He said the opposition started slowing down the government's agenda when it insisted on calling witnesses to review the selection of NHL forward Shane Doan to the national Canadian hockey team, in light of old allegations about anti-Francophone comments made during a game.
The government has its own positions to defend," Mr. Harper said in Waterloo.
"But as you know, we recently had the goofiness with the Shane Doan incident and I think our members at that point said: This was an embarrassment to Canada, attacking the national hockey team,"
Harper, then admits that his government is no longer "new" but "spent":
"in the future we're going to be much clearer about what we want to discuss."
Translation, we are currently an empty vessel, in dire need of direction and a purpose.
Harper is usually pretty adept at the counter-punch, but blaming the chaos in parliament on the debate over Doan is plain weak.
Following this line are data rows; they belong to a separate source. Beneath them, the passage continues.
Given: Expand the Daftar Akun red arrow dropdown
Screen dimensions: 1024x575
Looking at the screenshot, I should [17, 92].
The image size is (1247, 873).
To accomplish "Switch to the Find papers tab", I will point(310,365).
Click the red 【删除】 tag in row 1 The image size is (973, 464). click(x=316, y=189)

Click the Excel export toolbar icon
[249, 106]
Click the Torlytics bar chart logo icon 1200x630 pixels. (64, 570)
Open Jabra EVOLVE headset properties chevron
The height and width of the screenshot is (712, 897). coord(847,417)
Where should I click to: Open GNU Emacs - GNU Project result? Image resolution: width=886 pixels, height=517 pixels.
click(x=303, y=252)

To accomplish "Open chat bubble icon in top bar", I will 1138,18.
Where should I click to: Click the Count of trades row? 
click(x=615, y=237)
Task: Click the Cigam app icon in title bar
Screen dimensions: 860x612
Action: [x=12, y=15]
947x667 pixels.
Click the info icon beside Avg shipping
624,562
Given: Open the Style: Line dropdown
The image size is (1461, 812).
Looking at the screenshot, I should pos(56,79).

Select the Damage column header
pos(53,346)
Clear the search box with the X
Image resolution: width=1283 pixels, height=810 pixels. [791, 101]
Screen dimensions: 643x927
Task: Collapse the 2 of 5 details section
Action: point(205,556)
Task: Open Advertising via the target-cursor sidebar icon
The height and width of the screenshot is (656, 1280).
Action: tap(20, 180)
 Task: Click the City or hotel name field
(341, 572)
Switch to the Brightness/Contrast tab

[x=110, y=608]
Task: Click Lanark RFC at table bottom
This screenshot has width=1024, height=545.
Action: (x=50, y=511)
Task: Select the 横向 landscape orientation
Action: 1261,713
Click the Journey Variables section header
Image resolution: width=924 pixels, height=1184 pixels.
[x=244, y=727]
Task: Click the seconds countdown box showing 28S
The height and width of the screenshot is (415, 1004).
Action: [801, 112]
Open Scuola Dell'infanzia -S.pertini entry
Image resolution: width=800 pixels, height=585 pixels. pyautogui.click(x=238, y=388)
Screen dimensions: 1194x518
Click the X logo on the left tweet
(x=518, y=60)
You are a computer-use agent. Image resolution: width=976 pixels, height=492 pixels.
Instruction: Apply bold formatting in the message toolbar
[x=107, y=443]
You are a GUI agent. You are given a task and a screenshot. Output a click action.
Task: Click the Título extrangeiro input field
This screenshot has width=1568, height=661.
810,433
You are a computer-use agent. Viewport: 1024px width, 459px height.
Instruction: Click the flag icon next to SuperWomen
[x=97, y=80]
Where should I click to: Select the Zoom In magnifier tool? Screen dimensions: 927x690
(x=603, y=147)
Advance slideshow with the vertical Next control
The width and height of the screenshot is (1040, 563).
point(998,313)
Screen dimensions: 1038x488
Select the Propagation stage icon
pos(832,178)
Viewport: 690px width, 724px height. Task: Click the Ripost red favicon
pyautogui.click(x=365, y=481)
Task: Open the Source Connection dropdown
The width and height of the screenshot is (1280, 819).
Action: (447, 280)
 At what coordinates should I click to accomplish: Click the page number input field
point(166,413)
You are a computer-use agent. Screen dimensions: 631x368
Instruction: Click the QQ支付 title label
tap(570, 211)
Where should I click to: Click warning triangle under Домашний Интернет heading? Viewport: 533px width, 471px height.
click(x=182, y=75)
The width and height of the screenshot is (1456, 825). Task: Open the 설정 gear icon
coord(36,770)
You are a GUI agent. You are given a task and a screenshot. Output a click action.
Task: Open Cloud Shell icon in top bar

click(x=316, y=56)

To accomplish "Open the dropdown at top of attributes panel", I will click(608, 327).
Ditto for Van Loan today in the House, floundering to find a coherent counter for the opposition attacks.
If parliament has descended into a sideshow, which was detailed on CBC's The National tonight, then the responsibility rests with the government. The way in which the government has reacted, its inability to play well with others, the threats, the bombastic talking points, have all created an atmosphere that has led to the deterioration. Moreover, the complete lack of an agenda has contributed to the sense that parliament is adrift. The government sets the tone, time for Mr. Accountability to take some responsibility.
Not that it's relevant, but some clarification on the Doan matter. Harper's weak argument aside, he has a bad memory:
"Harper airbrushes out Tory role in Doan affair"
Prime Minister Stephen Harper is rewriting the parliamentary inquisition of Team Canada captain Shane Doan to rub out Conservative participation.
There's only one problem with Mr. Harper's analysis — the Conservatives participated in the Doan “goofiness.”
All 12 MPs — including five Conservatives — on the official languages committee agreed earlier this month to summon Hockey Canada officials to explain Mr. Doan's captaincy at the world hockey championships in light of disputed racist comments attributed to him in 2005.
And the decision was defended at the time by Mr. Harper's former sports minister.
“It's not in the business of government to involve itself in professional hockey matters, but what we're talking about is amateur hockey,” Conservative MP Michael Chong said on May 1.
“We're talking about Team Canada. We're talking about an organization that receives millions of dollars a year in government money, in public funds.
“They are accountable, in part, to the government of Canada.”